Reproduce the listing that follows so that each line matches the original exactly.
------ Excerpted records
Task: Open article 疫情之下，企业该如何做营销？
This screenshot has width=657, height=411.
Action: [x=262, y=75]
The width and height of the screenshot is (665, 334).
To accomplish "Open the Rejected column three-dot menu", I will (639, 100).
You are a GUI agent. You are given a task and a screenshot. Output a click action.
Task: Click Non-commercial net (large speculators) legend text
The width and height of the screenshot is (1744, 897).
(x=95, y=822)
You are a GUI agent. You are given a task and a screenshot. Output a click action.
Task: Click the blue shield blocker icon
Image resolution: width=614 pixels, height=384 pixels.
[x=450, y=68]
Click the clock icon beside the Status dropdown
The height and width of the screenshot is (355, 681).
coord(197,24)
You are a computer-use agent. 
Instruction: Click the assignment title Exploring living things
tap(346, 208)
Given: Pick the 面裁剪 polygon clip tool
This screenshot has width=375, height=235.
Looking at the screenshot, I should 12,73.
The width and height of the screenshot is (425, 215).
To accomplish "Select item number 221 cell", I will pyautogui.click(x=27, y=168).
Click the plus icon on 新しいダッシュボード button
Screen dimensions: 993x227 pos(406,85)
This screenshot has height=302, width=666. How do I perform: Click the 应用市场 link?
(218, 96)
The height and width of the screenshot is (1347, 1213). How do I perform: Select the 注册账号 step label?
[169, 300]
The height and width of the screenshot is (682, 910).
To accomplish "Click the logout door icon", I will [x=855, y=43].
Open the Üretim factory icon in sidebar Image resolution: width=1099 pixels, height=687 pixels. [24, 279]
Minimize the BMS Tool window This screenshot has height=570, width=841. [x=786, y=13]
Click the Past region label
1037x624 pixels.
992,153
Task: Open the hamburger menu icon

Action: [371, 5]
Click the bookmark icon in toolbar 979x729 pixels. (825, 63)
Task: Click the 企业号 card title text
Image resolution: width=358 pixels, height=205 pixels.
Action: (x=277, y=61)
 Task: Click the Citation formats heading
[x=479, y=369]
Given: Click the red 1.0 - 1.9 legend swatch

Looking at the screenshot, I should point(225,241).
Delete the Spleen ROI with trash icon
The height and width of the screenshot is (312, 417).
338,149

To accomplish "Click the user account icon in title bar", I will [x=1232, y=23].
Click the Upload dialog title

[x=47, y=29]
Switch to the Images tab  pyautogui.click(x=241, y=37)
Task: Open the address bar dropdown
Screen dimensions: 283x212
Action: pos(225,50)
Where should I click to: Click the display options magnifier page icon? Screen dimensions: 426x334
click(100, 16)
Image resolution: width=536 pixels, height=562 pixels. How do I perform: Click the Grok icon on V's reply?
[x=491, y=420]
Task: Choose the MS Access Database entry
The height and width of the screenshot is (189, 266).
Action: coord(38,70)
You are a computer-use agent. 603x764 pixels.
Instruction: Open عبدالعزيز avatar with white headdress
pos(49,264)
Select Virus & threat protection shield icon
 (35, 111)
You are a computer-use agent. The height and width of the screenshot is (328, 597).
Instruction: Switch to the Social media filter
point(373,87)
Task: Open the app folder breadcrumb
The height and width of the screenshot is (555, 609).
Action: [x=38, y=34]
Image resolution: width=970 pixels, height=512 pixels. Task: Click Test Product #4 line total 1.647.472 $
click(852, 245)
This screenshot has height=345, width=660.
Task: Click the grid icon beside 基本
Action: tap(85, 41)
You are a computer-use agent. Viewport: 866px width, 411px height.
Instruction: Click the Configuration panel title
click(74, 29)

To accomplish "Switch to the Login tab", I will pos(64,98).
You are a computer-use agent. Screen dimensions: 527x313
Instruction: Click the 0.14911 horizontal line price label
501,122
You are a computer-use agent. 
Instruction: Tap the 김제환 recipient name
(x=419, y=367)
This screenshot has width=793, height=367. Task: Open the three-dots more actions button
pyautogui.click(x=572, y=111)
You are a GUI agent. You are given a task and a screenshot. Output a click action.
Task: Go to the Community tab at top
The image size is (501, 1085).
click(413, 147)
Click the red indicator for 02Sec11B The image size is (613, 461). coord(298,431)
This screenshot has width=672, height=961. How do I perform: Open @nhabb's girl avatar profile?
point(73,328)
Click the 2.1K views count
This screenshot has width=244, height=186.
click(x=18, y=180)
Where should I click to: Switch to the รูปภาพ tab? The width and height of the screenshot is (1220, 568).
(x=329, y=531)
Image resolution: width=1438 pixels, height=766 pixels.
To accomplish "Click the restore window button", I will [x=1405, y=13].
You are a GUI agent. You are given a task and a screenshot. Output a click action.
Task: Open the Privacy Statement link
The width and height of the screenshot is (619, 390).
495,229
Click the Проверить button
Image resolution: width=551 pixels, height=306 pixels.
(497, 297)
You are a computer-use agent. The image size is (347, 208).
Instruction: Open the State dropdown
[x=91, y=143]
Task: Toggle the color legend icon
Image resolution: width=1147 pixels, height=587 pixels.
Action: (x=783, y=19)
------------
Final answer:
Task: Open article 疫情之下，企业该如何做营销？
This screenshot has width=657, height=411.
Action: [x=262, y=75]
The width and height of the screenshot is (665, 334).
To accomplish "Open the Rejected column three-dot menu", I will (639, 100).
You are a GUI agent. You are given a task and a screenshot. Output a click action.
Task: Click Non-commercial net (large speculators) legend text
The width and height of the screenshot is (1744, 897).
(x=95, y=822)
You are a GUI agent. You are given a task and a screenshot. Output a click action.
Task: Click the blue shield blocker icon
Image resolution: width=614 pixels, height=384 pixels.
[x=450, y=68]
Click the clock icon beside the Status dropdown
The height and width of the screenshot is (355, 681).
coord(197,24)
You are a computer-use agent. 
Instruction: Click the assignment title Exploring living things
tap(346, 208)
Given: Pick the 面裁剪 polygon clip tool
This screenshot has width=375, height=235.
Looking at the screenshot, I should 12,73.
The width and height of the screenshot is (425, 215).
To accomplish "Select item number 221 cell", I will pyautogui.click(x=27, y=168).
Click the plus icon on 新しいダッシュボード button
Screen dimensions: 993x227 pos(406,85)
This screenshot has height=302, width=666. How do I perform: Click the 应用市场 link?
(218, 96)
The height and width of the screenshot is (1347, 1213). How do I perform: Select the 注册账号 step label?
[169, 300]
The height and width of the screenshot is (682, 910).
To accomplish "Click the logout door icon", I will [x=855, y=43].
Open the Üretim factory icon in sidebar Image resolution: width=1099 pixels, height=687 pixels. [24, 279]
Minimize the BMS Tool window This screenshot has height=570, width=841. [x=786, y=13]
Click the Past region label
1037x624 pixels.
992,153
Task: Open the hamburger menu icon

Action: [371, 5]
Click the bookmark icon in toolbar 979x729 pixels. (825, 63)
Task: Click the 企业号 card title text
Image resolution: width=358 pixels, height=205 pixels.
Action: (x=277, y=61)
 Task: Click the Citation formats heading
[x=479, y=369]
Given: Click the red 1.0 - 1.9 legend swatch

Looking at the screenshot, I should point(225,241).
Delete the Spleen ROI with trash icon
The height and width of the screenshot is (312, 417).
338,149

To accomplish "Click the user account icon in title bar", I will [x=1232, y=23].
Click the Upload dialog title

[x=47, y=29]
Switch to the Images tab  pyautogui.click(x=241, y=37)
Task: Open the address bar dropdown
Screen dimensions: 283x212
Action: pos(225,50)
Where should I click to: Click the display options magnifier page icon? Screen dimensions: 426x334
click(100, 16)
Image resolution: width=536 pixels, height=562 pixels. How do I perform: Click the Grok icon on V's reply?
[x=491, y=420]
Task: Choose the MS Access Database entry
The height and width of the screenshot is (189, 266).
Action: coord(38,70)
You are a computer-use agent. 603x764 pixels.
Instruction: Open عبدالعزيز avatar with white headdress
pos(49,264)
Select Virus & threat protection shield icon
 (35, 111)
You are a computer-use agent. The height and width of the screenshot is (328, 597).
Instruction: Switch to the Social media filter
point(373,87)
Task: Open the app folder breadcrumb
The height and width of the screenshot is (555, 609).
Action: [x=38, y=34]
Image resolution: width=970 pixels, height=512 pixels. Task: Click Test Product #4 line total 1.647.472 $
click(852, 245)
This screenshot has height=345, width=660.
Task: Click the grid icon beside 基本
Action: tap(85, 41)
You are a computer-use agent. Viewport: 866px width, 411px height.
Instruction: Click the Configuration panel title
click(74, 29)

To accomplish "Switch to the Login tab", I will pos(64,98).
You are a computer-use agent. Screen dimensions: 527x313
Instruction: Click the 0.14911 horizontal line price label
501,122
You are a computer-use agent. 
Instruction: Tap the 김제환 recipient name
(x=419, y=367)
This screenshot has width=793, height=367. Task: Open the three-dots more actions button
pyautogui.click(x=572, y=111)
You are a GUI agent. You are given a task and a screenshot. Output a click action.
Task: Go to the Community tab at top
The image size is (501, 1085).
click(413, 147)
Click the red indicator for 02Sec11B The image size is (613, 461). coord(298,431)
This screenshot has width=672, height=961. How do I perform: Open @nhabb's girl avatar profile?
point(73,328)
Click the 2.1K views count
This screenshot has width=244, height=186.
click(x=18, y=180)
Where should I click to: Switch to the รูปภาพ tab? The width and height of the screenshot is (1220, 568).
(x=329, y=531)
Image resolution: width=1438 pixels, height=766 pixels.
To accomplish "Click the restore window button", I will [x=1405, y=13].
You are a GUI agent. You are given a task and a screenshot. Output a click action.
Task: Open the Privacy Statement link
The width and height of the screenshot is (619, 390).
495,229
Click the Проверить button
Image resolution: width=551 pixels, height=306 pixels.
(497, 297)
You are a computer-use agent. The image size is (347, 208).
Instruction: Open the State dropdown
[x=91, y=143]
Task: Toggle the color legend icon
Image resolution: width=1147 pixels, height=587 pixels.
Action: (x=783, y=19)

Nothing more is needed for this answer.